I really want to get over this anxiety as much as possible. And since Nabilone is out of the question, I’m going with Lorazepam. I think it is maybe the same drug that I was given before I got my eggs taken out for the fertility treatment. If it is the same one or acts the same way, then I can handle it. I’m going to take a mini amount tonight before bed, and then take a full pill tomorrow in time for chemo. I hope it calms me.
I have 3 cardboard boxes at home with all the medications, IV fluids, bandages, syringes, etc that the home-care people use to care for me after chemo. I was organizing it yesterday, and just the smell of the packaging and plastics makes me nauseous. It doesn’t necessarily smell bad, it’s just nausea by association. Maybe I should keep a bowl filled with soil beside my bed. I bet dirt would smell awesome and calming after chemo.
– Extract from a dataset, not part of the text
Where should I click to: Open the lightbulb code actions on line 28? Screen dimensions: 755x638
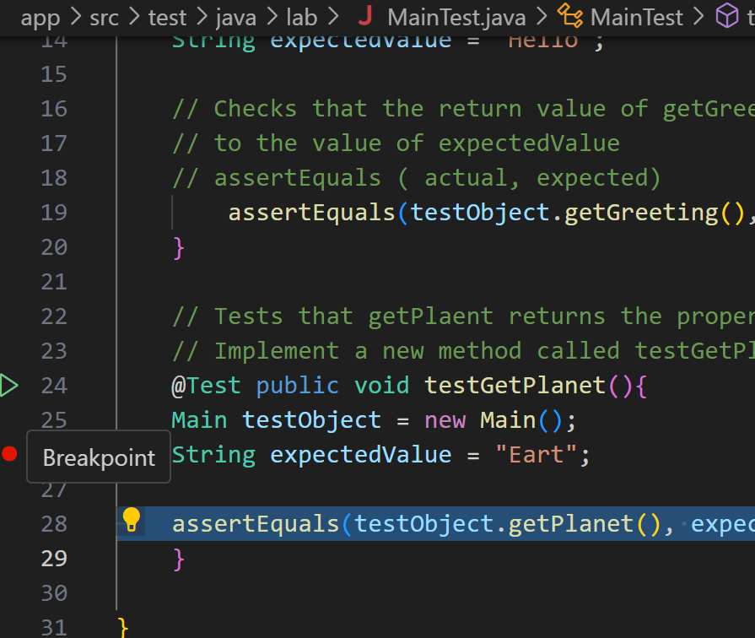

So 5 doses in total it is. That means November 1 will probably be my final dose. Soon after that it’s my birthday. For me, age 27 was the year of cancer and a lot of shit, but a whole lot of learning weird interesting things. I hope age 28 will be a year of new beauty tits, newly grown hair, and the most awesome of awesome health that continues for years and years until I die when I’m AT LEAST over 80 years old.